How To Analyze Data Using Pyspark RDD
In this article, I will go over rdd basics. I will use an example to go through pyspark rdd.
Before we delve in to our rdd example. Make sure you have following libraries installed.
Spark - Checkout how to install Spark
Pyspark - Check out how to install pyspark in Python 3
Now lets import the necessary library packages to initialize our SparkSession.
from pyspark.context import SparkContext, SparkConf
from pyspark.sql.context import SQLContext
from pyspark.sql.session import SparkSession
sc = SparkContext()
sqlContext = SQLContext(sc)
spark = SparkSession(sc)
For this example, I will using a College.csv. Please checkout the following url for detail about the data.
!wget http://faculty.marshall.usc.edu/gareth-james/ISL/College.csv
ls College.csv
How to use parallization in Pyspark rdd
Spark's real power can be leveraged, when we use its paralleliztion feature. My machine has 4 cores. Therefore I can ask Spark to use these 4 cores while performing the data operations. Easiest way to do that is specifying core option while building the sparkcontext using SparkConf.
conf = SparkConf().setAppName("rdd basic").setMaster("local[4]")
Above conf variables contains the setting which we can pass to the Sparkcontext.
sc = SparkContext(conf=conf)
You will run in to following error, because there is already spark context running.
ValueError: Cannot run multiple SparkContexts at once; existing SparkContext
There we will have to stop the running context first before we initialize again with the new config settings. Lets do that.
spark.stop()
Lets run the following code to start our sparksession.
sc = SparkContext(conf=conf)
sqlContext = SQLContext(sc)
spark = SparkSession(sc)
Read csv file Pyspark
Lets read our csv file using pyspark sqlContext.
df = sqlContext.read.csv('College.csv',header=True)

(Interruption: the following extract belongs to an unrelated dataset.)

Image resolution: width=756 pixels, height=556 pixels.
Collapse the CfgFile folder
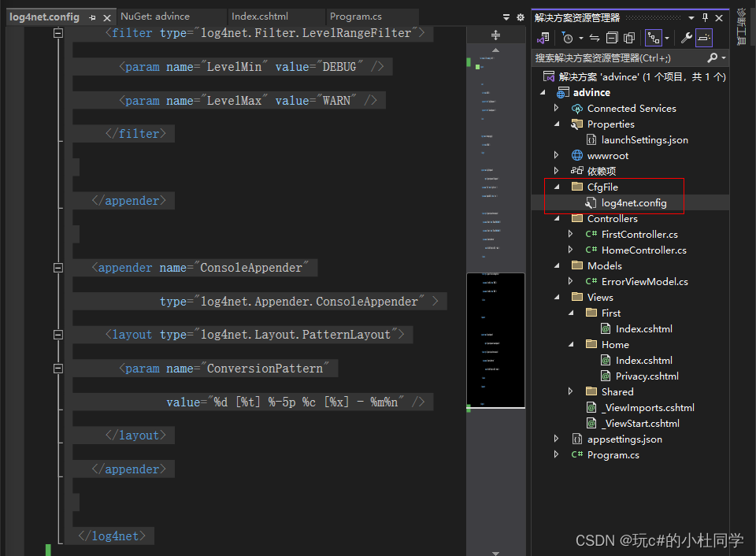557,187
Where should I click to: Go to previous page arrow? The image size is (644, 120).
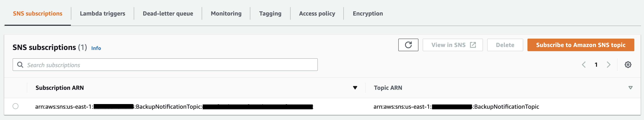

df is a pyspark dataframe similar in nature to Pandas dataframe. Lets check the datatype using type(df)
type(df)
To see the first row, we can use df.first()
df.first()
If you want to see more than one row, use df.show(n) method whereas n is number of records or rows to print.
df.show(2)
What is pyspark rdd
Ok. Now lets talk about rdd. rdd is a resilient distributed data set which is distributed across the nodes of clusters. Data Operations in rdd are done in memory because of which parallel data operations work very efficiently.
Convert Dataframe to rdd
Lets convert our dataframe to rdd first using df.rdd command.
df_rdd = df.rdd
Lets check the data type again to see it is rdd now.
type(df_rdd)
Every row in rdd is consist of key, value pairs.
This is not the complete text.